Review by Dustin Heller
Concussion is the new sports drama movie starring Will Smith as Dr. Bennett Omalu, the forensic pathologist who fought the National Football League about the long term effects the game was having on its players. The film is based on the 2009 GQ exposé Game Brain by Jeanne Marie Laskas. Peter Landesman (Parkland) wrote and directed the film. Along with Smith, the film also stars Alec Baldwin, Gugu Mbatha-Raw, Albert Brooks, Paul Reiser, and Luke Wilson. Concussion is rated PG-13 for thematic material including some disturbing images, and language.
The film tells the story of Dr. Bennett Omalu who had the random chance of being the doctor on duty when ex-Pittsburgh Steeler and NFL hall of famer Mike Webster’s body came to the morgue. Omalu saw something different in Webster’s brain than he’d ever seen before and was forced to pay for additional testing out of his own pocket in order to find a diagnosis. What he found were the very damaging effects the game of football had on Webster’s brain and he named the disorder CTE (chronic traumatic encephalopathy). The film looks at the struggles and obstacles the NFL put in Omalu’s way to keep his findings quiet and away from the public. Omalu and his wife fought for what they believed in even though there were some very harsh consequences.
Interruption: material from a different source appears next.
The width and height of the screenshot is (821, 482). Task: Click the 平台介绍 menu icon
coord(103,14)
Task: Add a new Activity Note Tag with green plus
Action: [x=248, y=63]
I had a very confused feeling walking out of my screening of Concussion–kind of like I didn’t see a complete movie. The first half of the film is very engrossing and gives the impression that something big is going to happen, but then halfway through it just stalls and never gets back on track. To say I was disappointed would be an understatement because of how strongly the movie started and the relevant subject matter.
Instead of being a movie about the effects of concussions on the game of football and how this medical breakthrough changed the game, it was really more of a biopic on Omalu. He’s an extraordinary person and deserves more accolades than he’s gotten, but this film could have and should have been much bigger and important. I remember thinking early on in the film that this movie is going to be a big blow to the NFL and could have a major impact on the game itself, but by the time it was over, that optimism was replaced with confusion.
With all of that said, Concussion is still a pretty good film that gets an excellent performance out of Will Smith, but it just felt incomplete. Perhaps this movie will serve as a starting point in shedding additional light on the effects of concussions and how they are related to football, but I was hoping it would be a landmark that could really cause change.